Soweit erst mal die harten Fakten. Ich bin sehr zufrieden, muss ich sagen ... für jemanden wie mich, der a.) die Glazers am besten gestern loshaben möchte, aber b.) den Verein nicht in den Händen eines Ölscheichs sehen will, ist dieses Konstrukt definitiv akzeptabel. Ich hätte mir natürlich auch gewünscht, dass der Verein komplett verkauft wird und man die Glazers endgültig los ist, aber dass die sportlichen Entscheidungen nun zu 100 Prozent in anderen Händen liegen, ist schon wahnsinnig viel wert.

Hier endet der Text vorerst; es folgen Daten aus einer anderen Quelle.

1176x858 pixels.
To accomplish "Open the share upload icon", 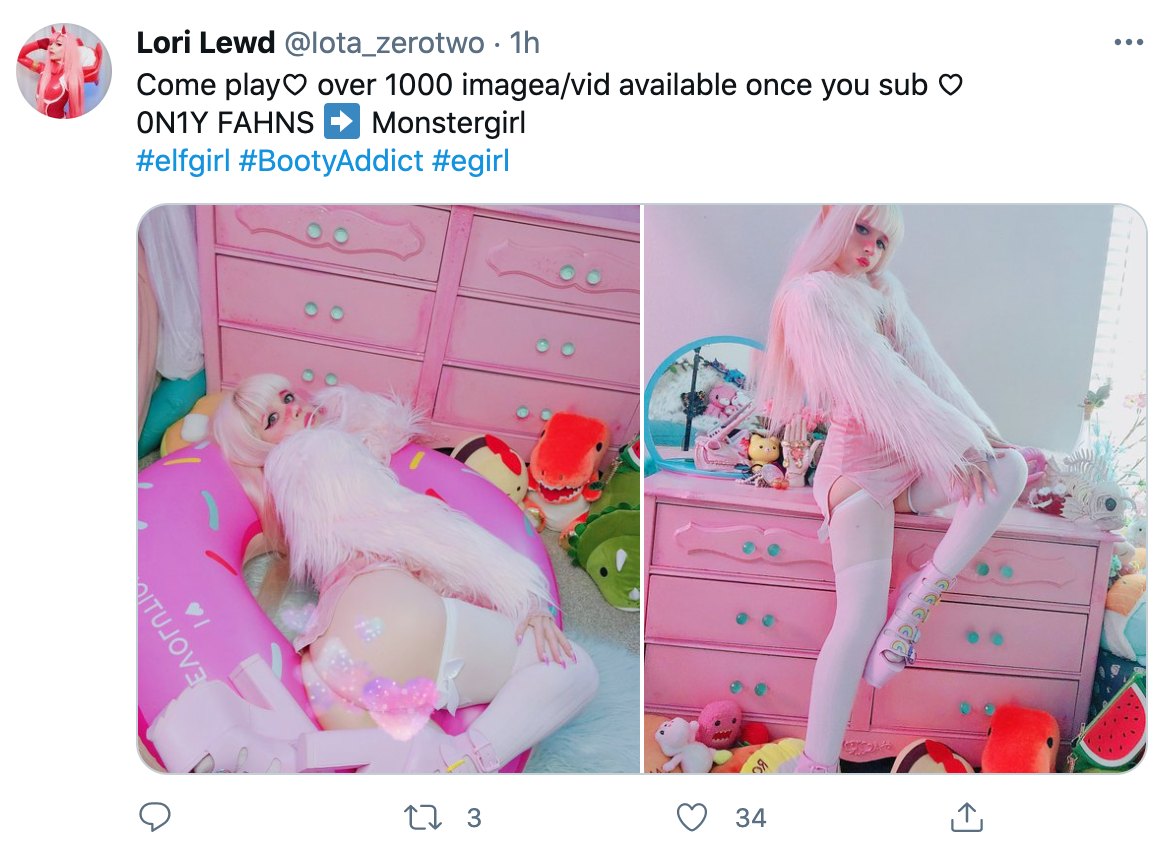I will (967, 817).
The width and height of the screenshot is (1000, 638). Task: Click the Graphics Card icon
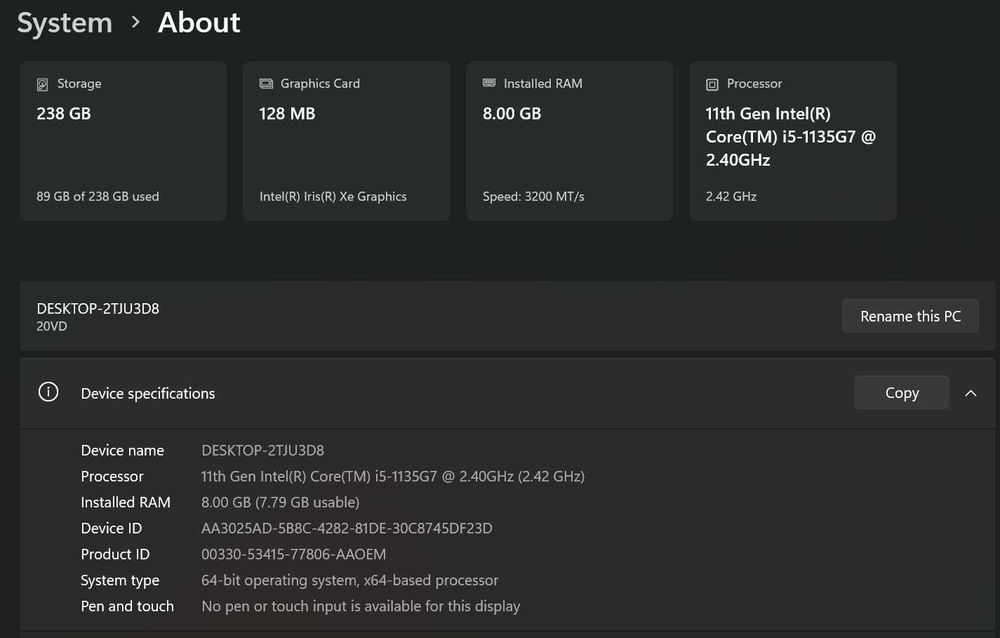[266, 84]
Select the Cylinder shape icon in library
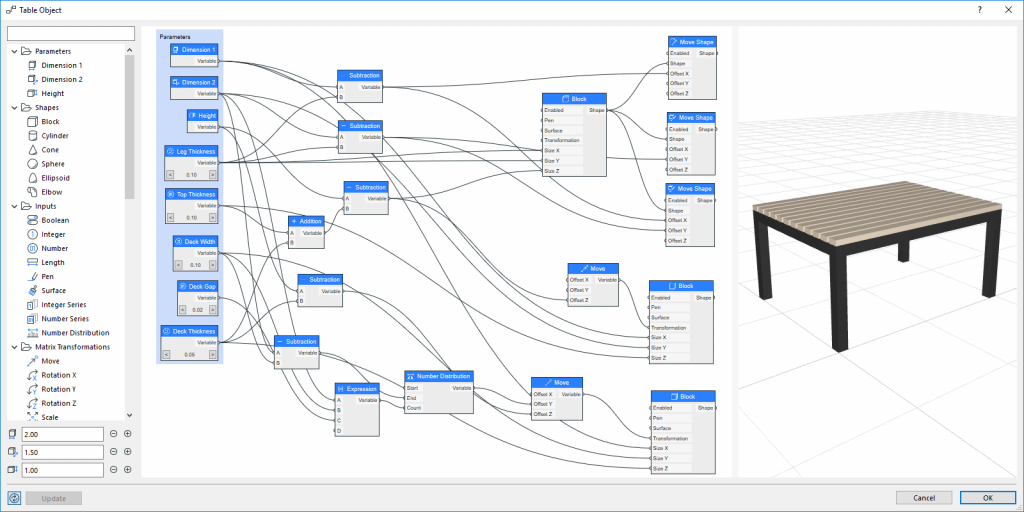Screen dimensions: 1024x512 32,135
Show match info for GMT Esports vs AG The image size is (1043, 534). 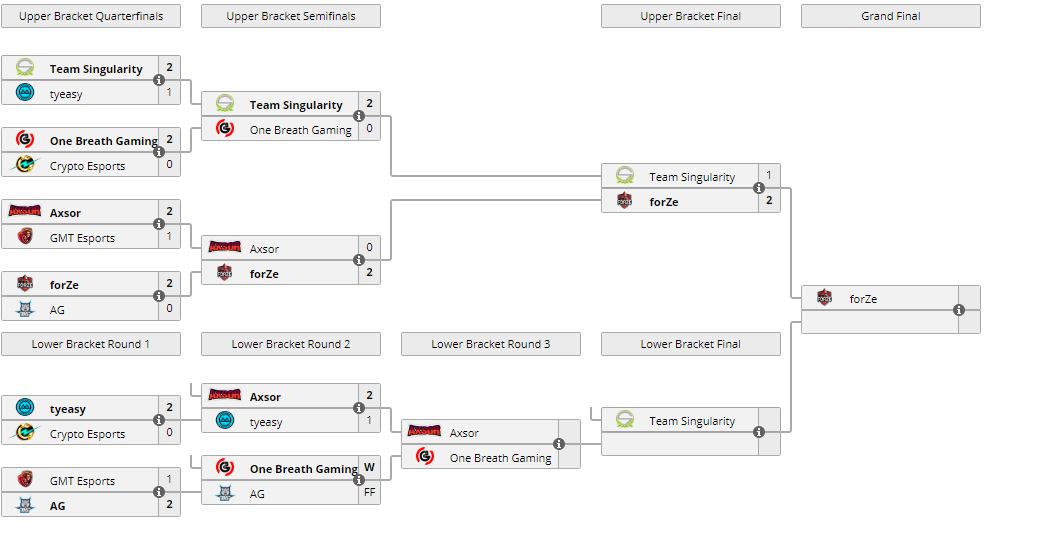point(159,493)
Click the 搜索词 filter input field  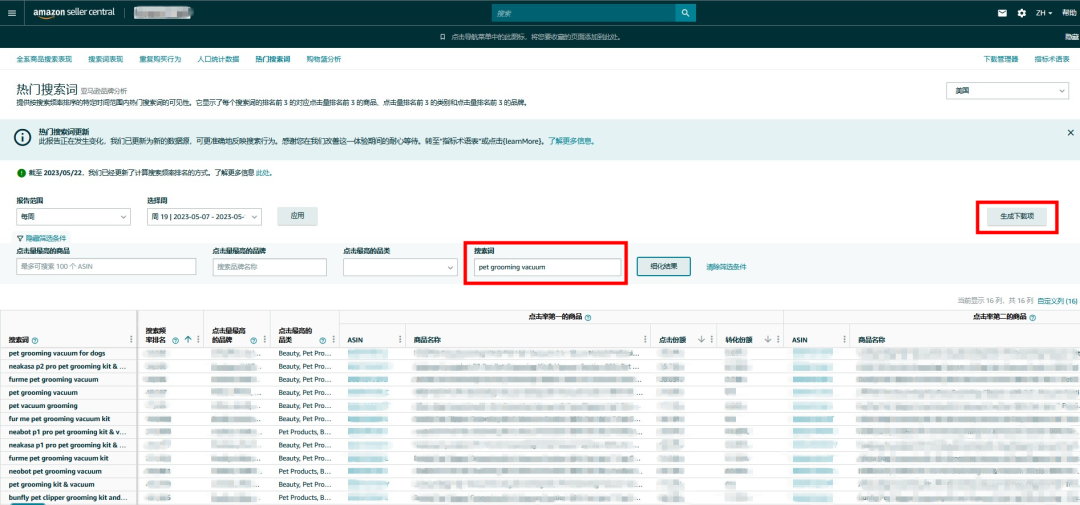point(547,267)
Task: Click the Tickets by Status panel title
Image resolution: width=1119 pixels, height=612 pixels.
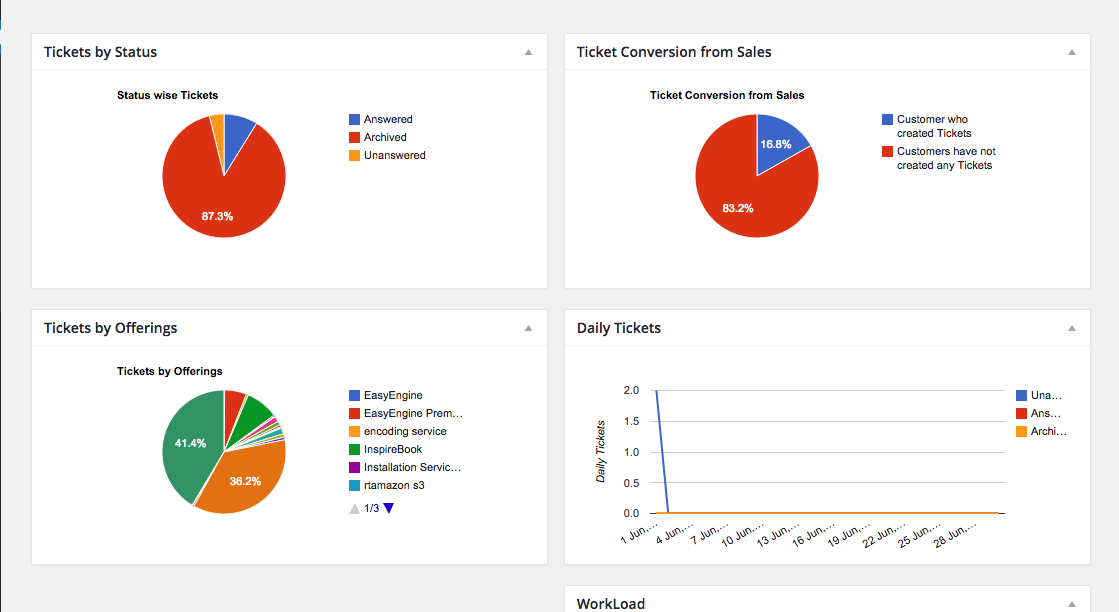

Man wird jetzt sehen, wie man die Struktur effektiv gestalten wird. Dass Dave Brailsford und Jean-Claude Blanc Schlüsselpositionen einnehmen werden, liegt auf der Hand, aber es ist noch nicht ganz klar, wie das im Detail aussehen wird. Im Gegensatz zu Richard Arnold stehen bei John Murtaugh die Zeichen darauf, dass er in einer administrativen Rolle im Verein bleiben wird, aber als Sportdirektor wird man ihn definitiv ersetzen. Die Gerüchteküche sieht hier jedenfalls Kandidaten wie Paul Mitchell, Julian Ward und Dan Ashworth. So oder so würde ich erwarten, dass man bei INEOS hofft, dass, sofern er in deren Augen nicht als langfristige Lösung taugt, ten Hag zumindest bis Saisonende durchhält, während die im Hintergrund an der Struktur schrauben und die Weichen stellen. Würde jedenfalls Sinn machen, wenn der neue Sportdirektor mit seinem neuen Stab dann einen Trainer holt, der zur gewünschten Philosophie passt.